Okay, I'm super excited that this blog was made!!! I've been on w.w. this time for about 5 weeks now. I have a million and a half pounds to lose, thanks to baby June, but here I go again. I lost all my weight after each kid with w.w. it really works if you actually do it, amazing right? Anyway I'll be totally honest with who ever is going to read this... I have about 60 pounds to lose, no food was off limits for me while prego, but now I'm paying for it. The nice thing is no matter if you have 6 or 60 pounds to lose there are a ton of people who are in the same the boat, now we can get ideas from each other and make it that much easier to get to our goal... good luck to everyone!!!

This soup is really great & super fast & easy to make.

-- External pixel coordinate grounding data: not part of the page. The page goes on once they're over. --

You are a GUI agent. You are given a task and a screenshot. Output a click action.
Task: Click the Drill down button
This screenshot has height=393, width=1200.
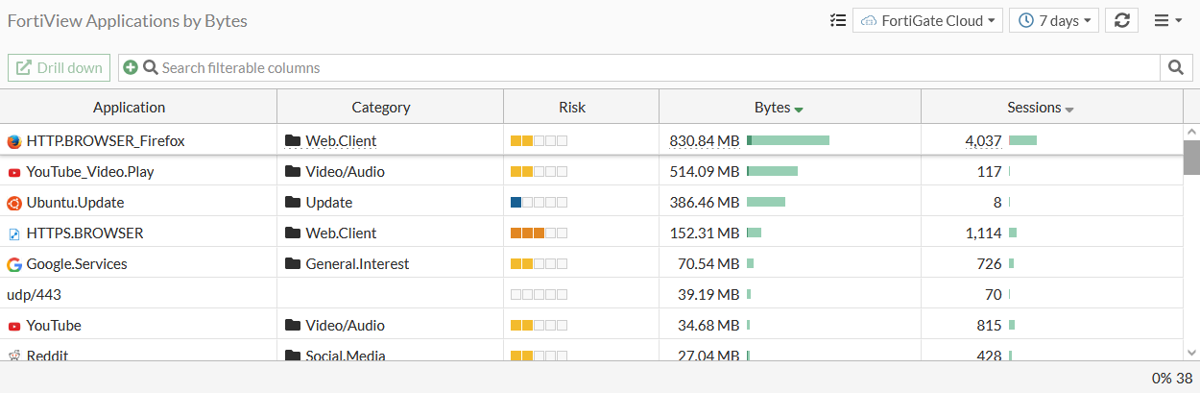(x=59, y=67)
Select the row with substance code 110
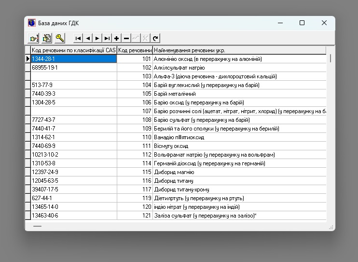Image resolution: width=358 pixels, height=262 pixels. tap(135, 137)
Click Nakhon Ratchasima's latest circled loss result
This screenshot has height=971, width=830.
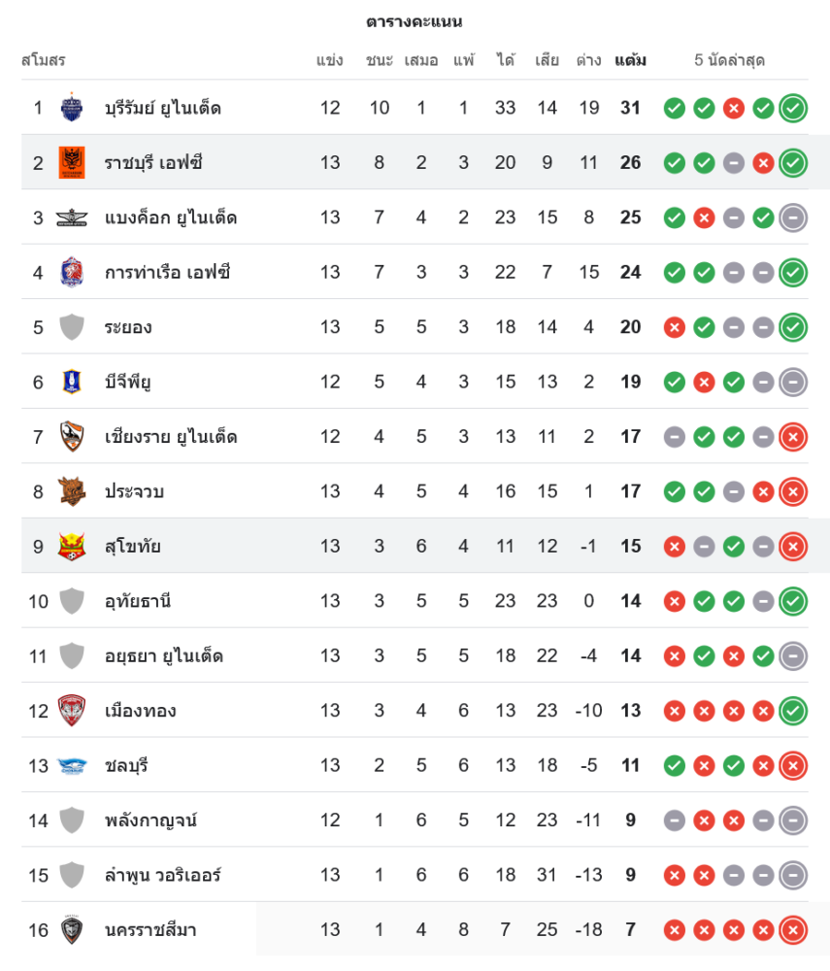click(x=793, y=930)
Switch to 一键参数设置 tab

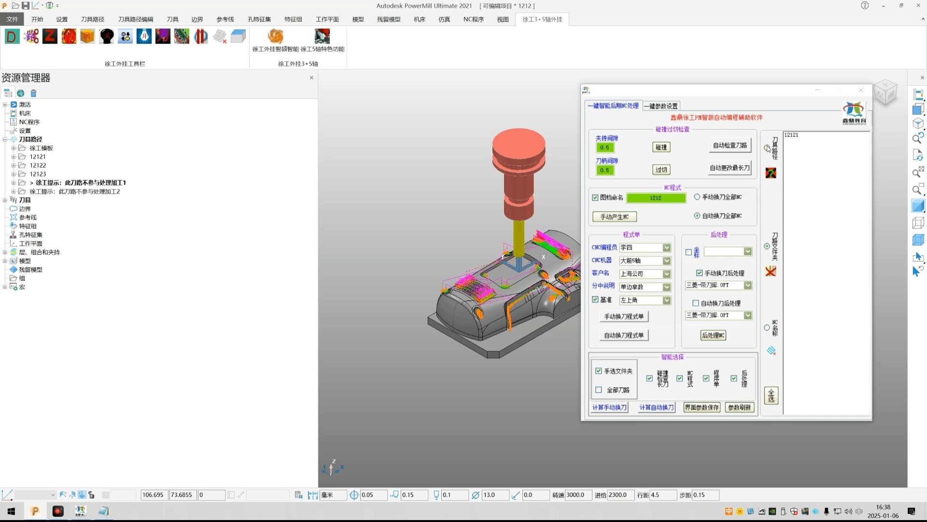pyautogui.click(x=660, y=106)
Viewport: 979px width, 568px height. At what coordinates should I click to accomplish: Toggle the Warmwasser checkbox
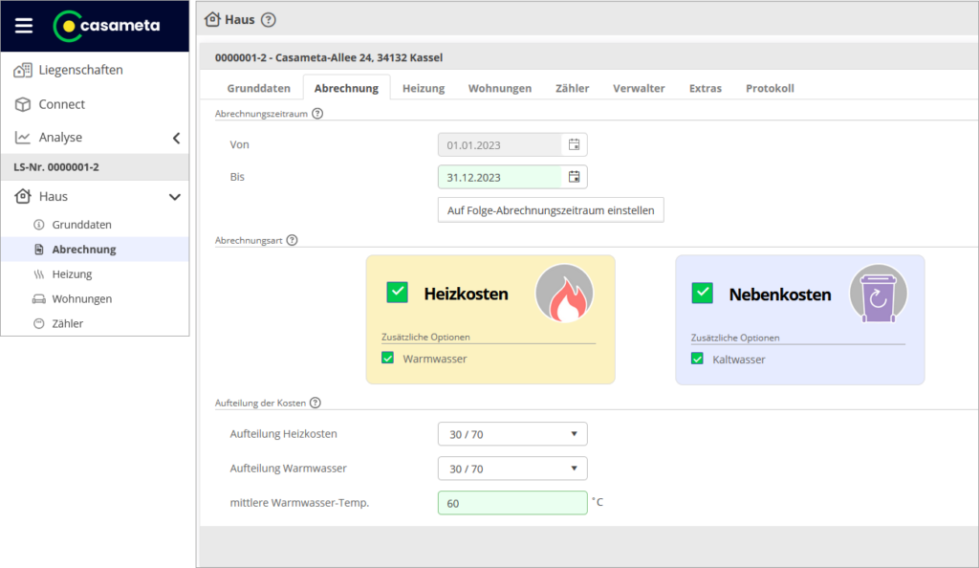pyautogui.click(x=388, y=359)
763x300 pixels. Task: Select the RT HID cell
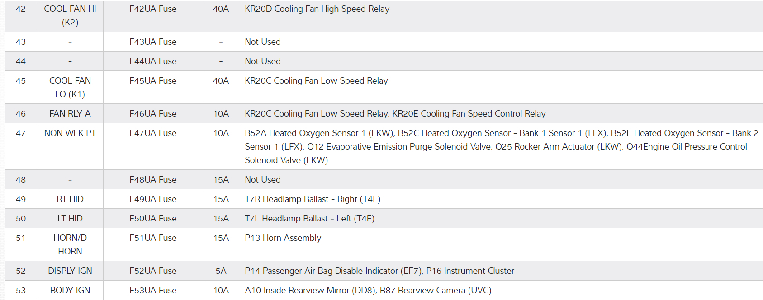coord(70,199)
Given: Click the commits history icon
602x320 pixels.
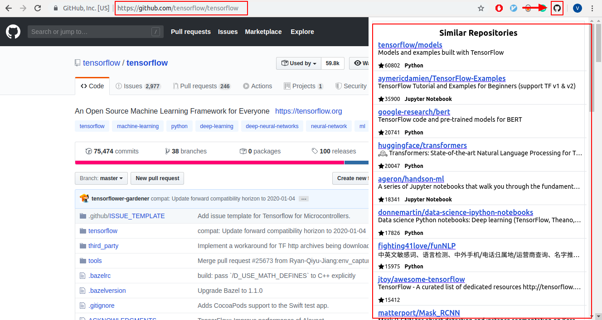Looking at the screenshot, I should 88,151.
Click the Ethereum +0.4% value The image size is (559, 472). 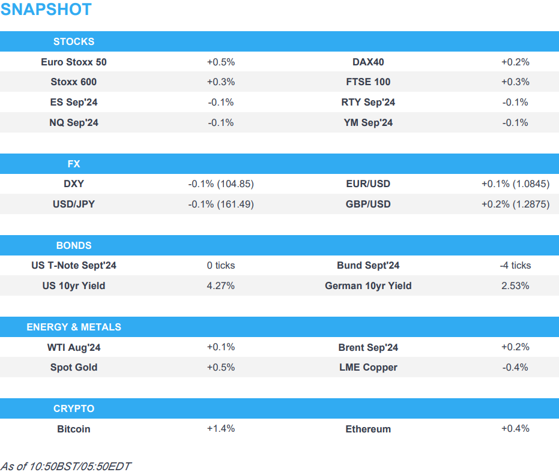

Cream if Broccoli Soup: 1 1/2 cups is 2 points
What you need:
2 (14.5 ounce) cans of reduced sodium chicken broth
2 ( 12 ounce) bags of fresh broccoli florets ( I imagine you could use frozen, I just never have)
1 small chopped onion
1 celery stalk, chopped
1 cup fat-free half & half
1/8 teaspoon ground nutmeg
Combine the broth, broccoli, onions, & celery in large saucepan; bring to a boil. Reduce the heat & cook, covered, until the vegies are tender, 13 -15 minutes. Let the broccoli mixture cool about 5 minutes. Pour the mixture into a blender in batches and puree. Return the mixture to the pan & stir in the remaining ingredients. Cook, stirring occasionally, over medium heat just until heated through, about 1 minute longer.